§ **Task item**:
Determine how many lines in the records hold "will", and give that number with nothing added.

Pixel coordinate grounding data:
──────────────────────────────
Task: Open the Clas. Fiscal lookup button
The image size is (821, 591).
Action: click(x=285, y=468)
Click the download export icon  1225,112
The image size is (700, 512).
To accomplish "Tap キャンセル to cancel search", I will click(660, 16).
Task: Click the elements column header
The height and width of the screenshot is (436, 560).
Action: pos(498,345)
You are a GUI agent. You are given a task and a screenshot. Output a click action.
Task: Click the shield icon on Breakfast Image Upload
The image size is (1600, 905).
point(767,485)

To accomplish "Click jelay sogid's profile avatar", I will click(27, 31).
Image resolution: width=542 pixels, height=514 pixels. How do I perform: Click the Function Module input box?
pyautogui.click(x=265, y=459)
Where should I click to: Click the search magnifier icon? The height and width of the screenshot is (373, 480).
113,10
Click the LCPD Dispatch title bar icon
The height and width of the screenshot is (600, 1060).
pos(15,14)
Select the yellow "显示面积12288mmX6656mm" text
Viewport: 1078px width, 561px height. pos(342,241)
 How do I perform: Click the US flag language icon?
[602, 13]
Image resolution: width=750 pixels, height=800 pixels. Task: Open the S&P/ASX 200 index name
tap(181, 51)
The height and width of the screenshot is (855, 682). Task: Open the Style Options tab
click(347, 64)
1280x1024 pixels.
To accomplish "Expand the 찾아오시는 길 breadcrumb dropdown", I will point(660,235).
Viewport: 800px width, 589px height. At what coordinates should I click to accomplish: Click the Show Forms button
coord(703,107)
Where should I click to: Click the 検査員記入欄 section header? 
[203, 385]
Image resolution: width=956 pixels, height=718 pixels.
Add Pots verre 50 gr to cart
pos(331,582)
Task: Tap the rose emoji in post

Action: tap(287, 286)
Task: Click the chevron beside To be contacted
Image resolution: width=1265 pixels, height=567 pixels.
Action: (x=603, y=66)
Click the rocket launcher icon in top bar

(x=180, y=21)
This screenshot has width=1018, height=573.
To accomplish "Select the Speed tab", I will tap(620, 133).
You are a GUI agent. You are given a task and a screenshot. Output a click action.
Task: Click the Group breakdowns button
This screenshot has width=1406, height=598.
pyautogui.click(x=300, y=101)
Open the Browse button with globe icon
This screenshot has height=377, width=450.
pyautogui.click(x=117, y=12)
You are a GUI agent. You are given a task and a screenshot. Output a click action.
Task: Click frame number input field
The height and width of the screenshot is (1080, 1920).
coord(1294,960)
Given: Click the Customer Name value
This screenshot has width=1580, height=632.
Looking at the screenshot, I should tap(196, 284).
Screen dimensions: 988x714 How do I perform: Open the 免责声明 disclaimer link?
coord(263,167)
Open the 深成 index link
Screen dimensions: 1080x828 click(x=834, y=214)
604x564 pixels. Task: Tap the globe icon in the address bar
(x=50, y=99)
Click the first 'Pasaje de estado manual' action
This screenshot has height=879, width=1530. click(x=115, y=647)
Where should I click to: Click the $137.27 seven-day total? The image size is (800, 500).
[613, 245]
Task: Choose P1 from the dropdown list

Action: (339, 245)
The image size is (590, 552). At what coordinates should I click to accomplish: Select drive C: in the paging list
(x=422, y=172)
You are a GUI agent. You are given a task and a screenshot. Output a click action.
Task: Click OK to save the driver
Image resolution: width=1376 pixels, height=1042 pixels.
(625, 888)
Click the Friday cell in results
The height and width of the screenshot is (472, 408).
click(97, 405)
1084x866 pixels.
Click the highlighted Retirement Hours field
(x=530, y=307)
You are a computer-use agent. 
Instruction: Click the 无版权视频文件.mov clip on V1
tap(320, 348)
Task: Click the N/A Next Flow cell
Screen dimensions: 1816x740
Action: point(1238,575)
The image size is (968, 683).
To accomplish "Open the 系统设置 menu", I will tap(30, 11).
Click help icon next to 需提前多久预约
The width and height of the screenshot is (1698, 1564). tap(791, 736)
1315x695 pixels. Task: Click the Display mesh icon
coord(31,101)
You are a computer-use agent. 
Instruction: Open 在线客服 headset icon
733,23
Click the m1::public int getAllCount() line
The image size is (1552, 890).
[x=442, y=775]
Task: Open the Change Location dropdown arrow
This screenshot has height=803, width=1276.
──────────────────────────────
§ **Answer to the problem**:
5